- _Stated exercise_
Copy out the lines below exactly, from the line containing "Click the Skill Total row label" through the last line, and leave out the pictures.

-*-

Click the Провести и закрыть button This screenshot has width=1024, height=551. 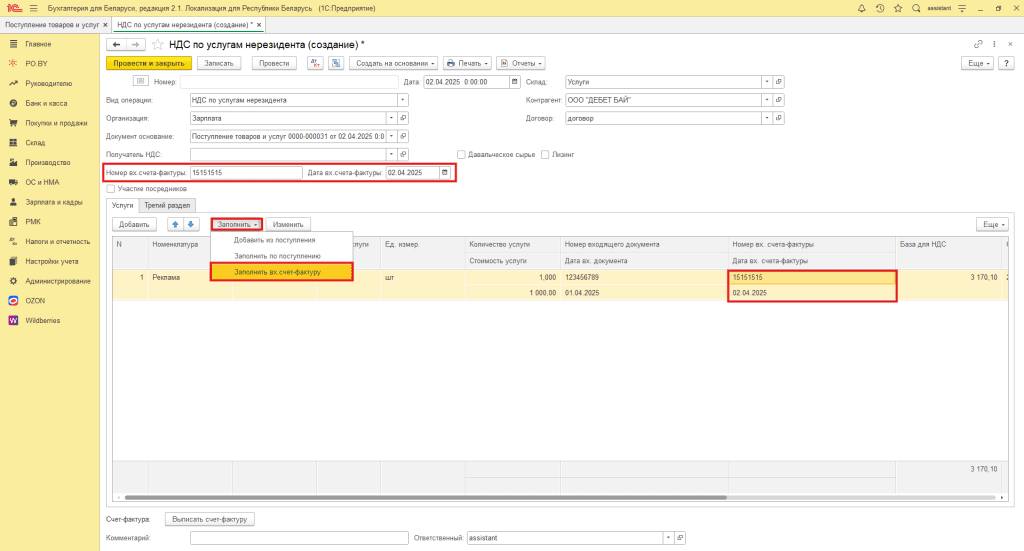[148, 63]

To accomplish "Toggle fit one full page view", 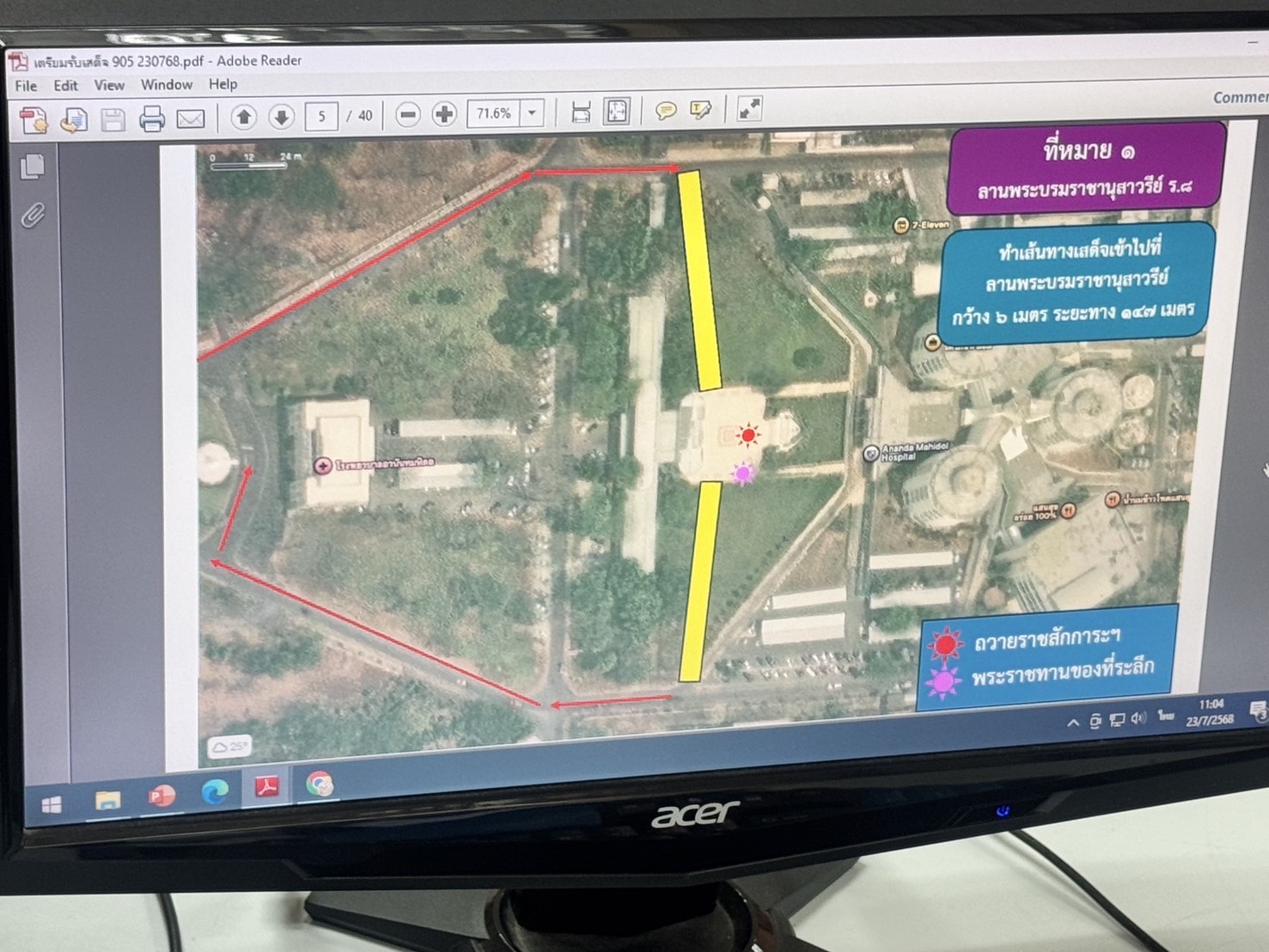I will [616, 112].
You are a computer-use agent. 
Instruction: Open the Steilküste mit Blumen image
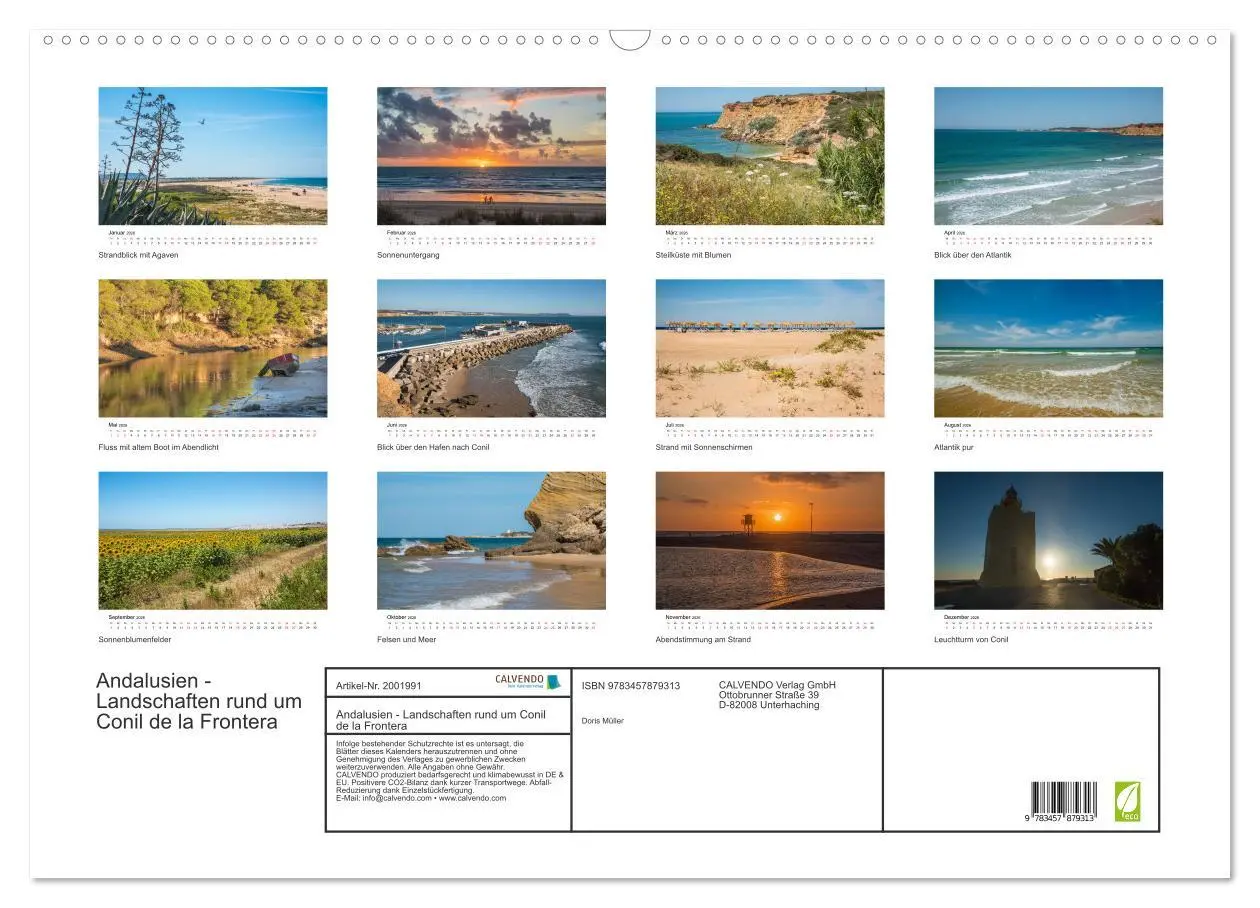(x=770, y=156)
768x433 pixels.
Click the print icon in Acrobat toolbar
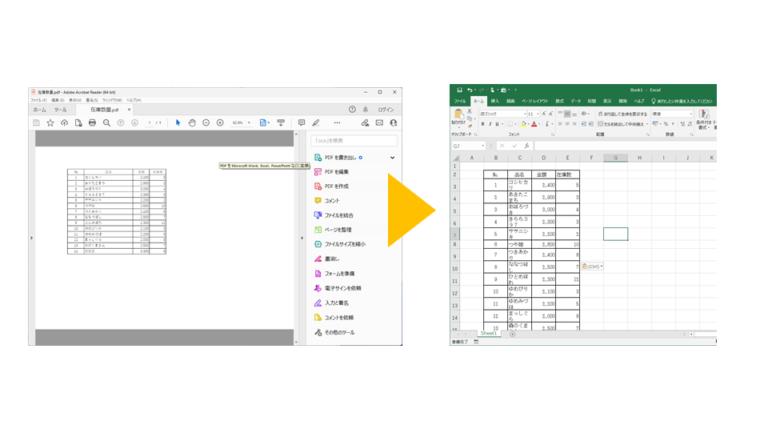point(92,123)
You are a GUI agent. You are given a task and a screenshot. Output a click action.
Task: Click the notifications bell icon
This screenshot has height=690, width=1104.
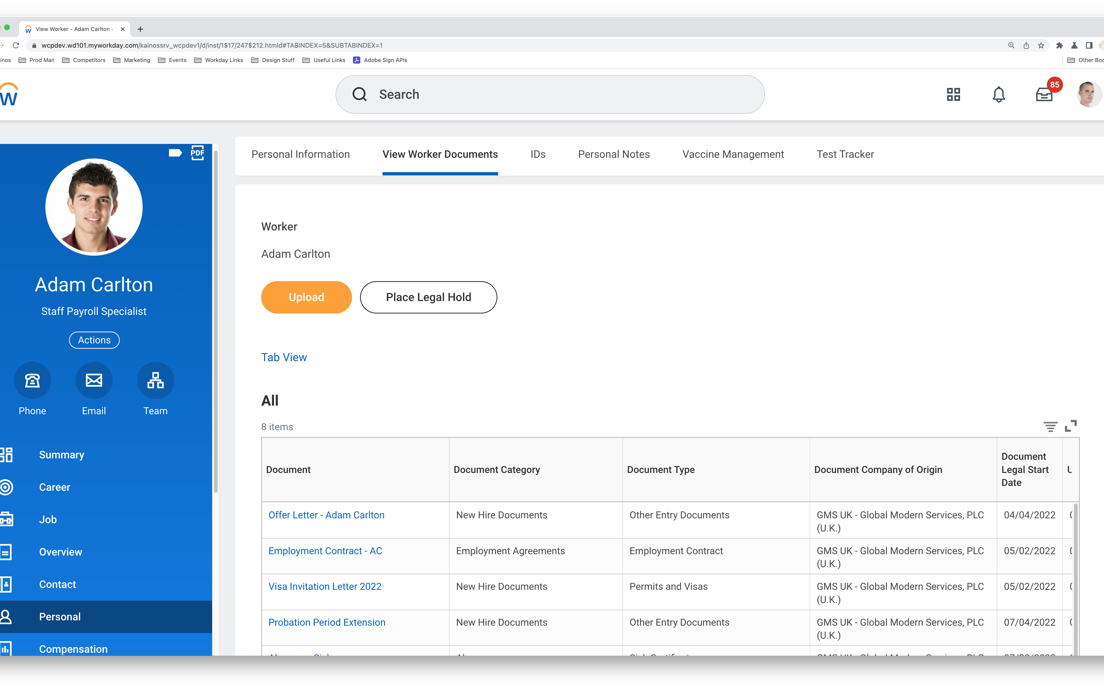point(998,95)
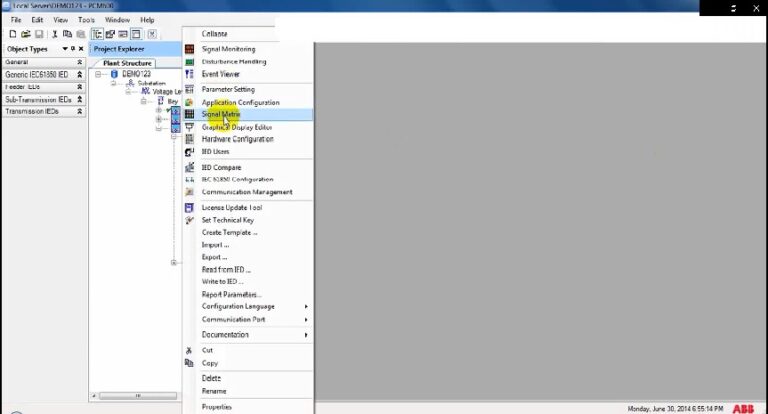Select the Bay node in plant tree
The image size is (768, 414).
[x=173, y=101]
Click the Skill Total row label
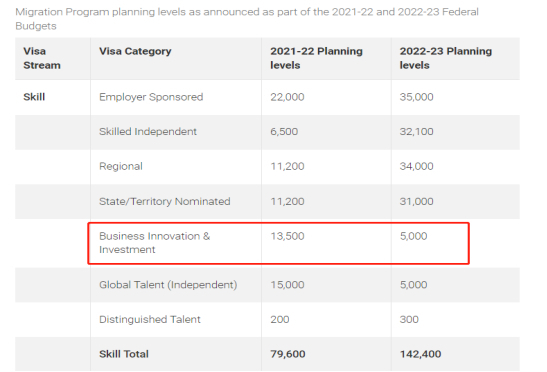 [124, 354]
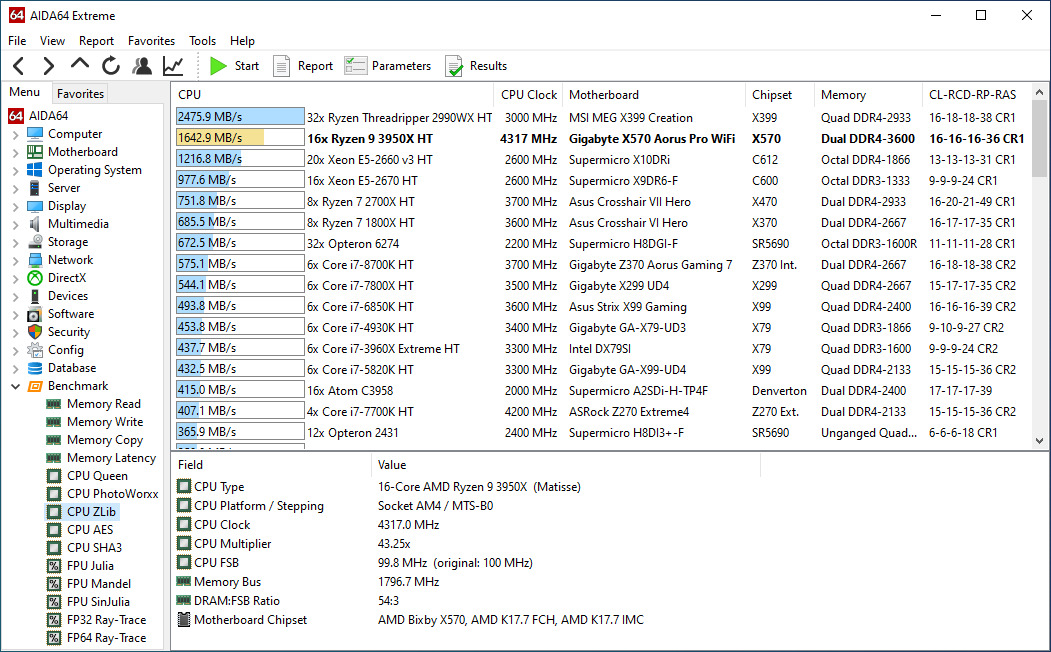
Task: Start the benchmark with green play icon
Action: (x=234, y=66)
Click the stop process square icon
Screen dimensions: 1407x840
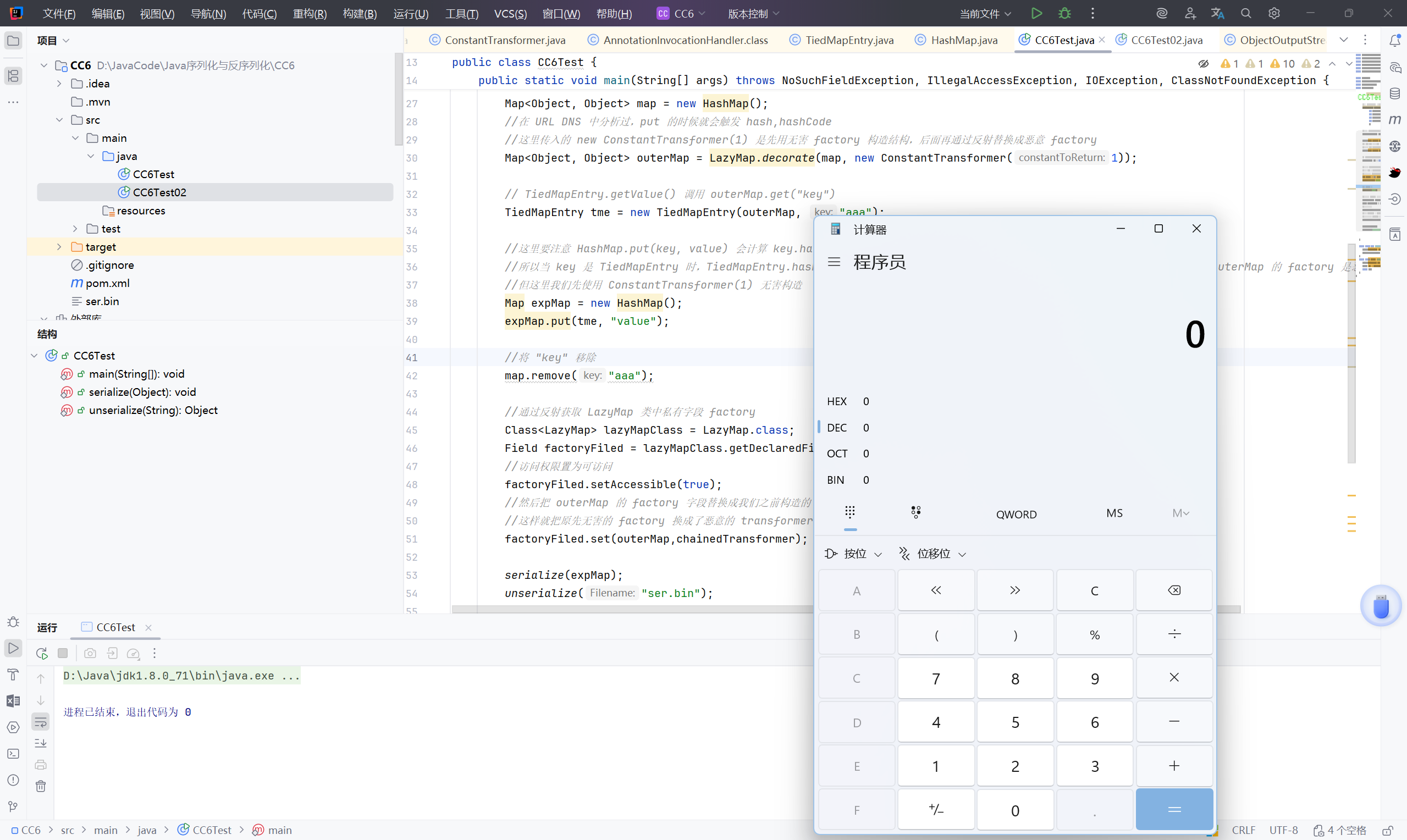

-*-

- _Task response_
Click the Skill Total row label
 [124, 354]
Task: Start the benchmark with green play icon
Action: (x=234, y=66)
Click the stop process square icon
Screen dimensions: 1407x840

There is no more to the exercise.